Questions
Can someone give an example of basic API-usage going against hbase?
Why do I see "java.io.IOException...(Too many open files)" in my logs?
How do I access HBase from my Ruby/Python/Perl/PHP/etc. application?
How do I create a table with a column family named "count" (or some other HQL reserved word)?
Why is HBase ignoring HDFS client configuration such as dfs.replication?
Answers
See
Bryan Duxbury's post on this topic.
2. Can someone give an example of basic API-usage going against hbase?

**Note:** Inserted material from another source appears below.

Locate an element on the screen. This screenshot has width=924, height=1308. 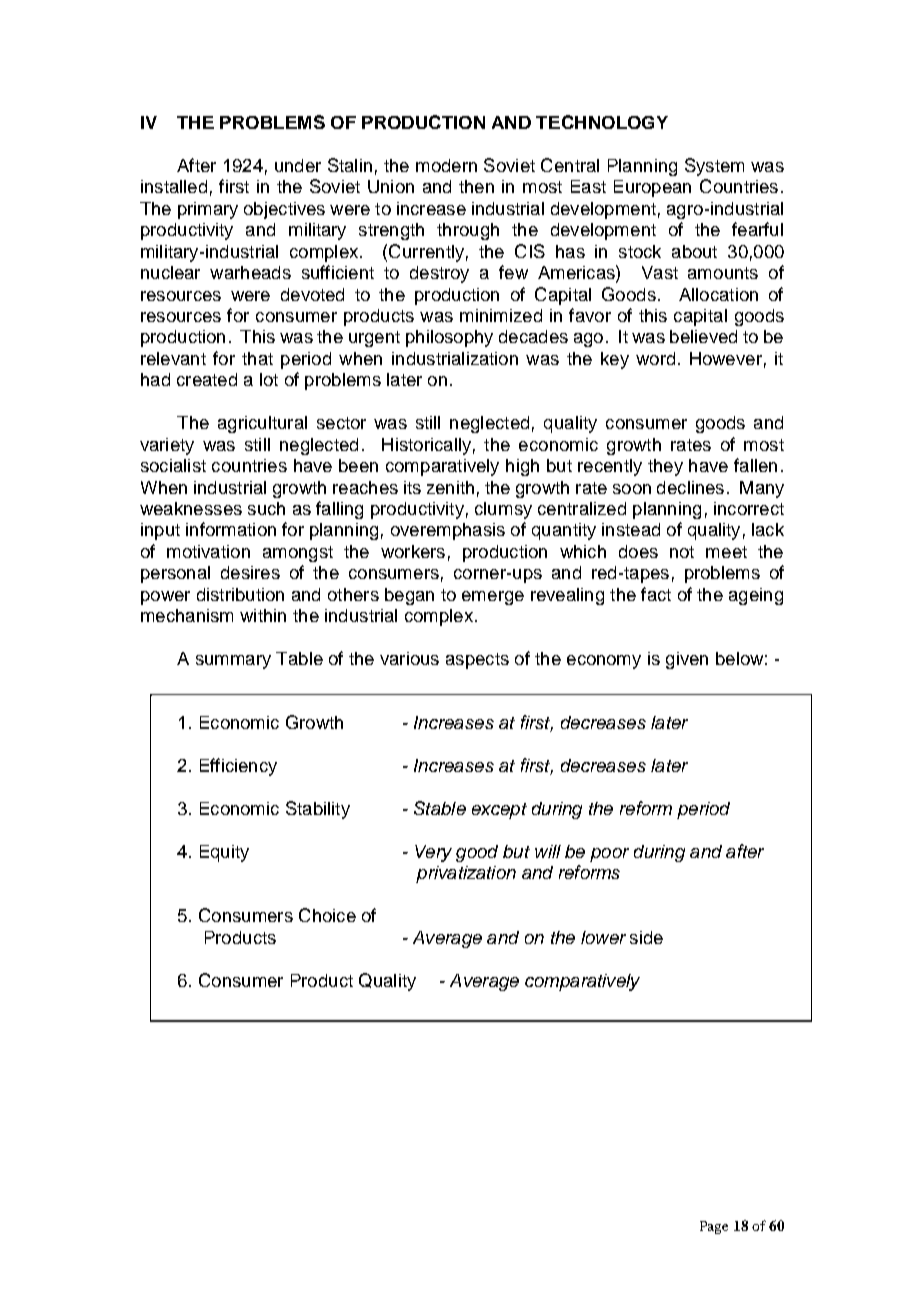
zenith is located at coordinates (450, 487).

The two main client-side entry points are
HBaseAdmin and
HTable. Use HBaseAdmin to create, drop, list, enable and disable tables. Use it also to add and drop table column families. For adding, updating and deleting data, use HTable. Here is some pseudo code absent error checking, imports, etc., that creates a table, adds data, does a fetch of just-added data and then deletes the table.
// First get a conf object. This will read in the configuration
// that is out in your hbase-*.xml files such as location of the
// hbase master node.
HBaseConfiguration conf = new HBaseConfiguration();
// Create a table named 'test' that has two column families,
// one named 'content, and the other 'anchor'. The colons
// are required for column family names.
HTableDescriptor desc = new HTableDescriptor("test");
desc.addFamily(new HColumnDescriptor("content:"));
desc.addFamily(new HColumnDescriptor("anchor:"));
HBaseAdmin admin = new HBaseAdmin(conf);
admin.createTable(desc);
HTableDescriptor[] tables = admin.listTables();
// New table should be in list of returned tables.

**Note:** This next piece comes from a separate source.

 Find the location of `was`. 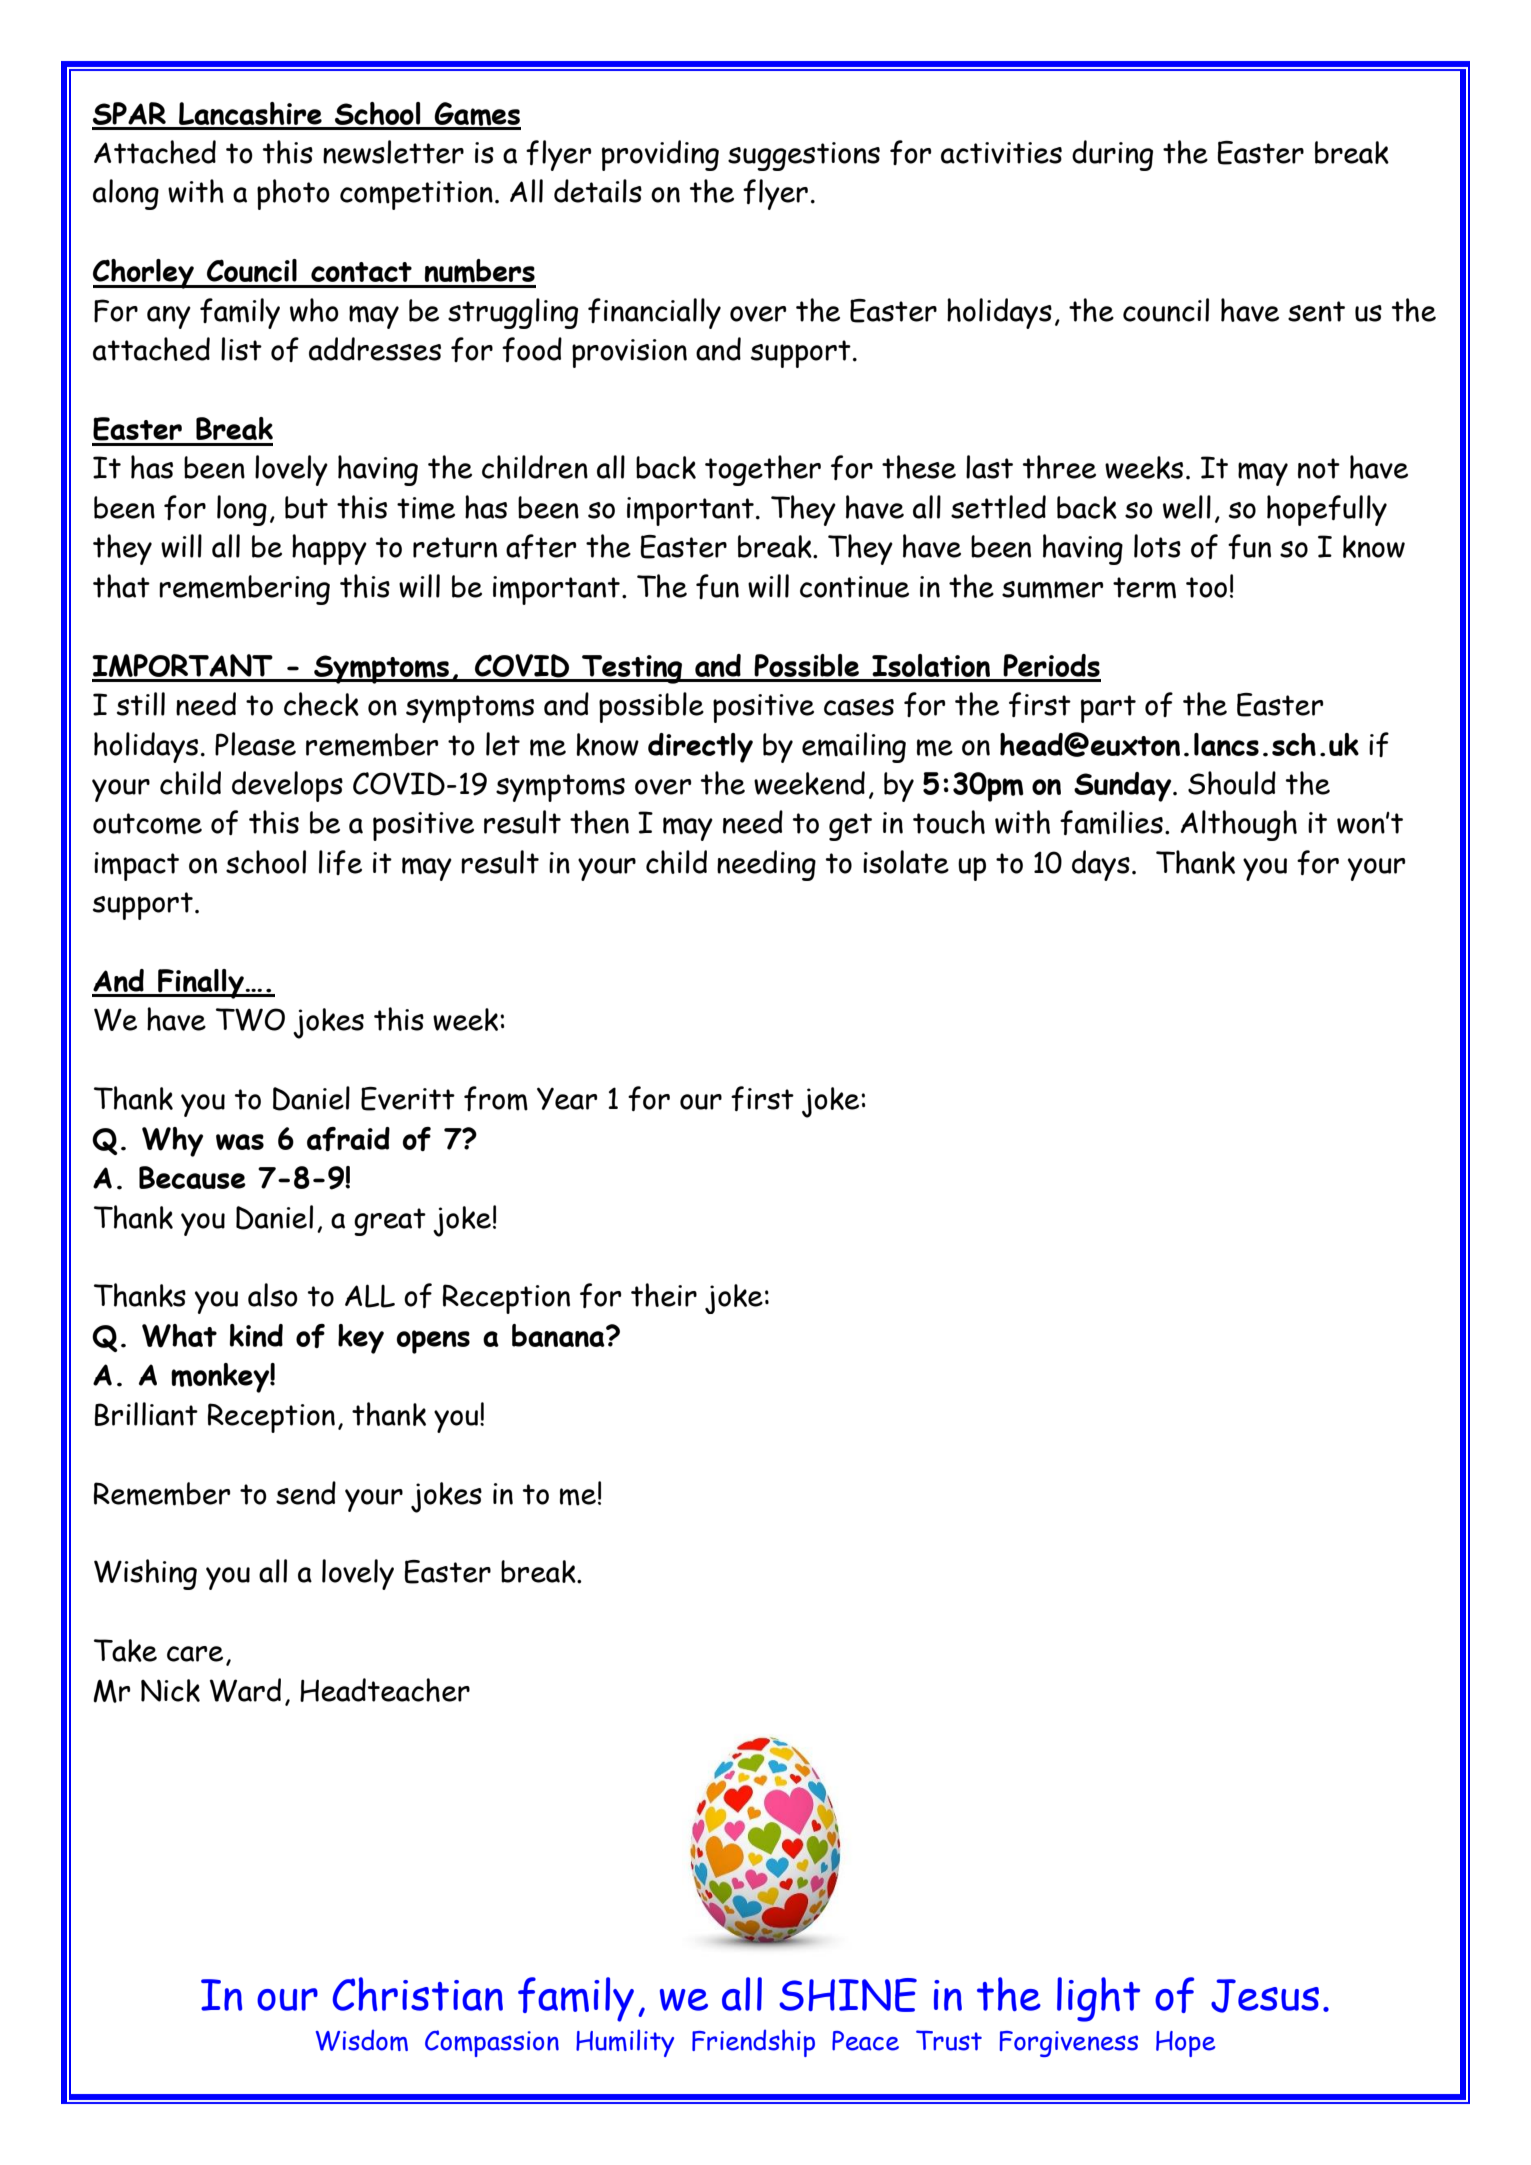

// Or you could call admin.exists();
HTable table = new HTable(conf, "test");
// Add content to 'column:' on a row named 'row_x'
String row = "row_x";
BatchUpdate update = new BatchUpdate(row);
update.put("content:", Bytes.toBytes("some content");
table.commit(update);
// Now fetch the content just added
byte data[] = table.get(row, "content:");
// Delete the table.
admin.deleteTable(desc.getName());
For further examples, check out the hbase unit tests. These are probably your best source for sample code. Start with the code in org.apache.hadoop.hbase.TestHBaseCluster. It does a general table setup and then performs various client operations on the created table: loading, scanning, deleting, etc.

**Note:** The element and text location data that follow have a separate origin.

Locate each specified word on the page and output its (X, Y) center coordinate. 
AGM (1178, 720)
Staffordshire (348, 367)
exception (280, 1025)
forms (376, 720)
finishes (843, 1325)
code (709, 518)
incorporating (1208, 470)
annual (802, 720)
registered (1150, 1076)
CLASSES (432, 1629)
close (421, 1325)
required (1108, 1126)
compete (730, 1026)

Don't forget your client will need a running hbase instance to connect to (See the Getting Started section toward the end of this
Hbase Package Summary page).
See Hbase/Jython for the above example code done in Jython
3. What other hbase-like applications are there out there?
Apart from Google's bigtable, here are ones we know of:
PNUTS, a Platform for Nimble Universal Table Storage, being developed internally at Yahoo!
Amazon SimpleDB is a web service for running queries on structured data in real time. "
Hypertable is an open source project based on published best practices and our own experience in solving large-scale data-intensive tasks." "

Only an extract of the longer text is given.